On the whole, I think, it was good for Whitey Ford and saved wear and tear on his arm; I don't think it worked well for Bob Turley who, at 6-2 and 215, was powerfully built and the kind of straight-out fastball pitcher who needed regular work.
Yankees fans know that Turley's best season was 1958 when he was 21-7 with a 2.97 ERA and became the first Yankee to win the Cy Young Award. But he was just as good the season before when he went 13-6 and had an ERA of 2.71. The difference in the two years was that in 1958 Stengel used him almost exclusively as a starter -- 31 starts, 2 relief appearances, and 19 complete games. In 1957 he had started just 22 games and pitched 10 relief appearances.

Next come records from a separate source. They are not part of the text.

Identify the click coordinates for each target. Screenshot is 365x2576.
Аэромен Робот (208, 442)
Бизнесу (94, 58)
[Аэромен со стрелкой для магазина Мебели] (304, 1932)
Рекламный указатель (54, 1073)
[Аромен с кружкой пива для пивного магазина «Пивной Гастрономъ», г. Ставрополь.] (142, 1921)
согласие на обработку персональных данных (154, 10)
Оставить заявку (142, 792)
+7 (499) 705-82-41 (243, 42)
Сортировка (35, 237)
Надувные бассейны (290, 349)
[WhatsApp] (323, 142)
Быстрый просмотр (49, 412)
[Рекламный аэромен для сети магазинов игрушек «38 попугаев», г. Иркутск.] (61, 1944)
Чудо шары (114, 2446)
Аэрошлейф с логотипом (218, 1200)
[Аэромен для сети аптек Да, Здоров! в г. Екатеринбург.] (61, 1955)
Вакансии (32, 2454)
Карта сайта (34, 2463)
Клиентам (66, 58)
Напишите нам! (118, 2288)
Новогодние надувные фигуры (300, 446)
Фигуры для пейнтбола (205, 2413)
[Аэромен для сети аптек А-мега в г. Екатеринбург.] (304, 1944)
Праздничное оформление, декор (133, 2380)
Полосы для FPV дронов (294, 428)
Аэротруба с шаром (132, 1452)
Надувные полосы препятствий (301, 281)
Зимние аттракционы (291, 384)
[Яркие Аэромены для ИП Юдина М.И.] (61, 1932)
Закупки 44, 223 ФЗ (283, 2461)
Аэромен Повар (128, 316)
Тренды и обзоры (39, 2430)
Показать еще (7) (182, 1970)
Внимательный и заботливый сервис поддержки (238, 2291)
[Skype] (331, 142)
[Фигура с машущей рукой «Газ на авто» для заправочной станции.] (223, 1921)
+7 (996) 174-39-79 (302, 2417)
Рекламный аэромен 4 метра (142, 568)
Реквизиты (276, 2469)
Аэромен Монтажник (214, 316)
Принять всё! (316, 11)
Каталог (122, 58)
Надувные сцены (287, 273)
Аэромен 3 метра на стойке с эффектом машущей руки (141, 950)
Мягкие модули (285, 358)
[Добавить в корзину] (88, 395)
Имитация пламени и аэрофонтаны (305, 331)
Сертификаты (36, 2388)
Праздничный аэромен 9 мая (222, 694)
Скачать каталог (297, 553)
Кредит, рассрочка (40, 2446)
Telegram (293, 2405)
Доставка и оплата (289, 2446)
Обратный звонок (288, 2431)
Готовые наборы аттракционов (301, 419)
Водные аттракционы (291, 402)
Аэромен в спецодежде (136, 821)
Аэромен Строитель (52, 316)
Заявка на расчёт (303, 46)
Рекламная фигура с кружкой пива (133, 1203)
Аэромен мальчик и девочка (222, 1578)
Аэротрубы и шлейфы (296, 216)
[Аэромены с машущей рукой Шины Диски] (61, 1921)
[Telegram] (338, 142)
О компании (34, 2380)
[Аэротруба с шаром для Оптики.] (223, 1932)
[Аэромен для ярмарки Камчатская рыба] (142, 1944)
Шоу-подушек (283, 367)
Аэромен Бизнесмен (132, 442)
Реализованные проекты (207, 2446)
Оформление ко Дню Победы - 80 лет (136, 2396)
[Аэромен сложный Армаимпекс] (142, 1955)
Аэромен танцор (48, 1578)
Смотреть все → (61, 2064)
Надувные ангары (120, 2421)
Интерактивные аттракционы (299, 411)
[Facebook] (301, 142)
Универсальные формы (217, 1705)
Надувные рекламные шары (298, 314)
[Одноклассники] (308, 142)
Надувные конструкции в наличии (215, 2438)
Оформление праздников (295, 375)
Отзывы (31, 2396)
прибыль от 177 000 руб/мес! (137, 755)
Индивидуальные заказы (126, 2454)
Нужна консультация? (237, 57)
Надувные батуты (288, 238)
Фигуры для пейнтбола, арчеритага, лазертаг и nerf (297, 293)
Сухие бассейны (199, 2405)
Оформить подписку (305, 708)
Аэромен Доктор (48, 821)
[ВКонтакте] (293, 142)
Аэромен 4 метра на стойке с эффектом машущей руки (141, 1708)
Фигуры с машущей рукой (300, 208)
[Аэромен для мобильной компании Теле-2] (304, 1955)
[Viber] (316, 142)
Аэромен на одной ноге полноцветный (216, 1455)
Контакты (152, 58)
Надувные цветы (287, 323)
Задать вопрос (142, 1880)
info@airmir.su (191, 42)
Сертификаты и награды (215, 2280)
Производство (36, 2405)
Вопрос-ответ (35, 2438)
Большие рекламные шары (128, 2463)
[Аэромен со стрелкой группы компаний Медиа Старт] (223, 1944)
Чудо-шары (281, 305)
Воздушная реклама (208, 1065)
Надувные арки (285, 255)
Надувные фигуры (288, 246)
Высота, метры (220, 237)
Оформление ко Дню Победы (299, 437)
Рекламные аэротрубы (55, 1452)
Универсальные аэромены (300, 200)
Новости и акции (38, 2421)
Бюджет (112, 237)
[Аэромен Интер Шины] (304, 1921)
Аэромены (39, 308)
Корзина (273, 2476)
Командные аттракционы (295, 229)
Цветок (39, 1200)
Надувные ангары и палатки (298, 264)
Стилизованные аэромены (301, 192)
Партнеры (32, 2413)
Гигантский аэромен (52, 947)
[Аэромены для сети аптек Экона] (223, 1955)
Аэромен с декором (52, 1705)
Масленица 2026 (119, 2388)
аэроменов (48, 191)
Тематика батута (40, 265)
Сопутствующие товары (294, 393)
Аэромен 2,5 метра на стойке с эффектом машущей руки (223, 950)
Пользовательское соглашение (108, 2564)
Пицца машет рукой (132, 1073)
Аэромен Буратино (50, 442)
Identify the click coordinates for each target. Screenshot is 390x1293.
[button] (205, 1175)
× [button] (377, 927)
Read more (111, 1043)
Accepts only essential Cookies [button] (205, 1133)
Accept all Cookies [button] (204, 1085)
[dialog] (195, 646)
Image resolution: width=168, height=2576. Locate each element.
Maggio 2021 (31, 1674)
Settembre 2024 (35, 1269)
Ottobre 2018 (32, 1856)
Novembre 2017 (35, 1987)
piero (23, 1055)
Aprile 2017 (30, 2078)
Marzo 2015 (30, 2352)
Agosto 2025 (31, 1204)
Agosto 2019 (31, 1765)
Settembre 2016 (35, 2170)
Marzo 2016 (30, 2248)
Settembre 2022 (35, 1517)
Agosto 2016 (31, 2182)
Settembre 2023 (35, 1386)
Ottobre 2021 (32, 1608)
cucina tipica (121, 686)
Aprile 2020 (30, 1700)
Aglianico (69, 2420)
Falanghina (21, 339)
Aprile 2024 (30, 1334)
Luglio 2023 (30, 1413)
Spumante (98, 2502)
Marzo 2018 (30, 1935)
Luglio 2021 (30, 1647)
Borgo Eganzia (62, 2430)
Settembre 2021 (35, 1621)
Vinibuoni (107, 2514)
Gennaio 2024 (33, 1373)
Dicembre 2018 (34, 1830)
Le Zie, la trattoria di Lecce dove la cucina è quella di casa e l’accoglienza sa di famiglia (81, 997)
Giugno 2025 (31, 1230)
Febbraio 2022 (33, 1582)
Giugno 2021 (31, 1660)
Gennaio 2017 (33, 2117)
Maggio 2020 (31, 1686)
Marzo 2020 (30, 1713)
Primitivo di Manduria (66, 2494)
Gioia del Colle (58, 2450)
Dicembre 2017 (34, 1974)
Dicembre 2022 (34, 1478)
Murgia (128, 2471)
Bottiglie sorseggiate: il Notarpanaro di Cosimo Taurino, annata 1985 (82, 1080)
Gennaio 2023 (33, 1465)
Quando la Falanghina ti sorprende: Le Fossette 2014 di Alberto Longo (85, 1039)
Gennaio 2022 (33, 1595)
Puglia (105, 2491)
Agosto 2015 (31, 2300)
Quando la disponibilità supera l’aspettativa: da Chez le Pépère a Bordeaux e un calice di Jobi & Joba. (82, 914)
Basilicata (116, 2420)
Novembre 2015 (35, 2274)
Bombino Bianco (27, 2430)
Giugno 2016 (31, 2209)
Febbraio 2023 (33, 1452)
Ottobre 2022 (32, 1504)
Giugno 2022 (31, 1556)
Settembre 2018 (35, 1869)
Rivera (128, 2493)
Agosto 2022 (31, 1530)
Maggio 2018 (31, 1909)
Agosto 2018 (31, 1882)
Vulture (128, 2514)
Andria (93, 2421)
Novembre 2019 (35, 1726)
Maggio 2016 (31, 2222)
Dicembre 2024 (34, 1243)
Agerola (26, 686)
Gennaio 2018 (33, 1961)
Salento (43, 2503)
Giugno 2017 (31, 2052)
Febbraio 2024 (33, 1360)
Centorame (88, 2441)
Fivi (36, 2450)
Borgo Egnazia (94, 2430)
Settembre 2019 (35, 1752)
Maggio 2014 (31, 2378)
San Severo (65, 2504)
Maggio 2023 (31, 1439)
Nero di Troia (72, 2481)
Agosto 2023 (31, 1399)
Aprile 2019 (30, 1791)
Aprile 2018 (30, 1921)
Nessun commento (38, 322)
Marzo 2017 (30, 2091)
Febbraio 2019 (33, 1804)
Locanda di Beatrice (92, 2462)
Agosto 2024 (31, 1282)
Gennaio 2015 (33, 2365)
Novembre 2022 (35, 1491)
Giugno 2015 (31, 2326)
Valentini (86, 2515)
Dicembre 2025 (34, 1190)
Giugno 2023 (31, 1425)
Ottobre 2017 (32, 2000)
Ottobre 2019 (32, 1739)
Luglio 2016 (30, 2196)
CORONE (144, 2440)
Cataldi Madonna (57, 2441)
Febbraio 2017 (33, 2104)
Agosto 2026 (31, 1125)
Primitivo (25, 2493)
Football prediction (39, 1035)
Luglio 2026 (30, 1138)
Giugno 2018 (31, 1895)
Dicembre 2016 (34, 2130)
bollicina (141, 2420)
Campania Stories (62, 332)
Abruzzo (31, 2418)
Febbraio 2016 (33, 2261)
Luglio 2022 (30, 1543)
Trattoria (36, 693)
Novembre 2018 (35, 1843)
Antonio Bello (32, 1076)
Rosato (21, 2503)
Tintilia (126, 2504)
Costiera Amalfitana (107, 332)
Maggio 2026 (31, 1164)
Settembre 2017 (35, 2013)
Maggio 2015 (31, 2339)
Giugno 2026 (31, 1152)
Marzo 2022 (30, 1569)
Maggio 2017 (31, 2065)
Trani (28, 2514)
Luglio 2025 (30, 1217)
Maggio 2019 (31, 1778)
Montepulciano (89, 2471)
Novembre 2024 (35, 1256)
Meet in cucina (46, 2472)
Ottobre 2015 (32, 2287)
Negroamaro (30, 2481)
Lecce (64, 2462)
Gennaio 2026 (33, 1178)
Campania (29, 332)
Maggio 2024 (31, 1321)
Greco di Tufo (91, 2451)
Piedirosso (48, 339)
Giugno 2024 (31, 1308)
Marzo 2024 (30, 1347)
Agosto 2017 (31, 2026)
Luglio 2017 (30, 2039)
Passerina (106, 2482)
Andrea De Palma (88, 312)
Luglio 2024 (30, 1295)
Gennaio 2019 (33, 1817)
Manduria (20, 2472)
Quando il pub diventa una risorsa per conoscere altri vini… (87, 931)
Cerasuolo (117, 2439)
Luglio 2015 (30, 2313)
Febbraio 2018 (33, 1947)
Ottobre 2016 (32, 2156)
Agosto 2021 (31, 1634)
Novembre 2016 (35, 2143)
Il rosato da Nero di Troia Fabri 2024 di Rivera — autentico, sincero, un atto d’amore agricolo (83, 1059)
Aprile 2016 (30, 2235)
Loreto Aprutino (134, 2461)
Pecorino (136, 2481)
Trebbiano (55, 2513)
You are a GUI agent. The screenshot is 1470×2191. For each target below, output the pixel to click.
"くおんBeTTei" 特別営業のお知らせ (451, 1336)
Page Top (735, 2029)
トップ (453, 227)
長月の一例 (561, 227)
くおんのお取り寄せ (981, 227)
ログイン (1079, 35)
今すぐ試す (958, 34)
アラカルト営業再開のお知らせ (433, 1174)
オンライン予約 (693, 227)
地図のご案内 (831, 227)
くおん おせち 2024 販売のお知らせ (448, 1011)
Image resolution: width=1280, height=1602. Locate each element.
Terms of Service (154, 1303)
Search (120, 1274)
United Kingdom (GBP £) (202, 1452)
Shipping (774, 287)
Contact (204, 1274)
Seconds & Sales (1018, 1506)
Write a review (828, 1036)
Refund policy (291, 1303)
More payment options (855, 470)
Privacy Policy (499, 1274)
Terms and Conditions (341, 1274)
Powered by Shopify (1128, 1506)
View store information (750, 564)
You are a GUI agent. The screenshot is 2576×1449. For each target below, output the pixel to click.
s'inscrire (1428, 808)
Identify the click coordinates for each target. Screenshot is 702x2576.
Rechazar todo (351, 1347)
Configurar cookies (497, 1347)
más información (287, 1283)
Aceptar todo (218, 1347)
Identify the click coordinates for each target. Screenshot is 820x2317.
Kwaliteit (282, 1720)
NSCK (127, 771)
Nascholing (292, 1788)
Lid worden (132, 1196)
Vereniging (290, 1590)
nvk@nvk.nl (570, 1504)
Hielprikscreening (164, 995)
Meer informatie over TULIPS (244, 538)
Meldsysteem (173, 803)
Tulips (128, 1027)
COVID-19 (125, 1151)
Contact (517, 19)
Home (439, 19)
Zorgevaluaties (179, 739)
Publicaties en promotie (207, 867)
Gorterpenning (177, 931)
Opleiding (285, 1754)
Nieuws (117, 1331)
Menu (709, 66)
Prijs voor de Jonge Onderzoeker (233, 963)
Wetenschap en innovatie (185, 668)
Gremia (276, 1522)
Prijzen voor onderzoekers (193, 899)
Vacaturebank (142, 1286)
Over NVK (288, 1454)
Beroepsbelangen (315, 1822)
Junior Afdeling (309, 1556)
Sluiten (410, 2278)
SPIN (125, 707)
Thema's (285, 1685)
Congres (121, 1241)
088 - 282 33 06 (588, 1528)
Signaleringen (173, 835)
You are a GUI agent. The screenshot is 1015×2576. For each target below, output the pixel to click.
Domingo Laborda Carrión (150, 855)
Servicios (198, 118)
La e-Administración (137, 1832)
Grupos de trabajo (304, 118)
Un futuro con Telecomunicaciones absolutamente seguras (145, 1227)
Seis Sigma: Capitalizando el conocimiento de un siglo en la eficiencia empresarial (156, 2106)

I don't think back-and-forth, in-and-out of rotation to the bullpen strategy was good for his arm; he was ineffective in 1959 (8-11), the year after winning the Cy Young, and then back to his old self for a while in 1960 when he went 9-3. Under almost any other manager, I think, Turley would have achieved real greatness and been a Hall of Fame-type pitcher.
He came to the Yankees in 1954 in the same deal that brought Don Larsen from Baltimore to New York. Because Larsen pitched a perfect game in the 1956 World Series, the press tended to make more fuss about Larsen's career than Turley's. But Turley was a much better pitcher, not just in New York but in Baltimore, where he was 14-15 in 1954 with a 3.46 ERA and led the AL in strikeouts. Had he pitched for the Yankees that year, he probably would have been a 20 game winner.
A couple of facts about Bob Turley that I didn't see in the New York Times obit or anywhere else. One, he got a great deal of amusement over the fact that everyone confused his nickname with that of Bob Feller. Feller was "Rapid Robert," but Feller retired in 1956 the year New York writers started calling Turley "Bullet Bob." When Turley appeared on the ed Sullivan Show in 1958, just before the World Series, Sullivan introduced him as Rapid Robert and Turley, a big Feller fan, told Sullivan, "That's all right with me."
Another interesting fact I didn't see in the obits was that he wrote children's books. You used to see them on display in the glass cases at Stan's Sportsworld across the street from Yankee Stadium.
I didn't know him well, but from what I knew of him he was a nice man who, from his home in Alpharetta, Georgia, gave me hours of his time over the phone when I was working on books on Yogi Berra and Mickey Mantle. One little historical nugget I'll pass on: It's long been an established fact of Yankee history that Casey Stengel should have set his rotation in the 1961 World Series so Whitey Ford could have started the first game (and thus pitched in the seventh and deciding game) instead of Art Ditmar. "I never blamed Casey for starting art instead of Whitey in the Pittsburgh series," Turley told me five years ago. "Art was as good a pitcher in '59 and '60 as Whitey. It was only after Whitey had those great series in 1960 and 1961 that everyone thought of him as the ultimate World Series ace. Before that, I can't really say that Whitey was a better big game pitcher than me or our other starters.
"What I blame Casey for is for not trusting Ryne Duren to pitch the ninth inning of the seventh game against Pittsburgh instead of Jim Coates. Casey was shy of using Ryne because he had a drinking problem and was sometime erratic. But when Ryne was rested and ready for that seventh game, and, man, when he was on his game, he was faster than me or anyone. I'll always say that if Casey had used Ryne Duren in that situation we'd have been world champions that year."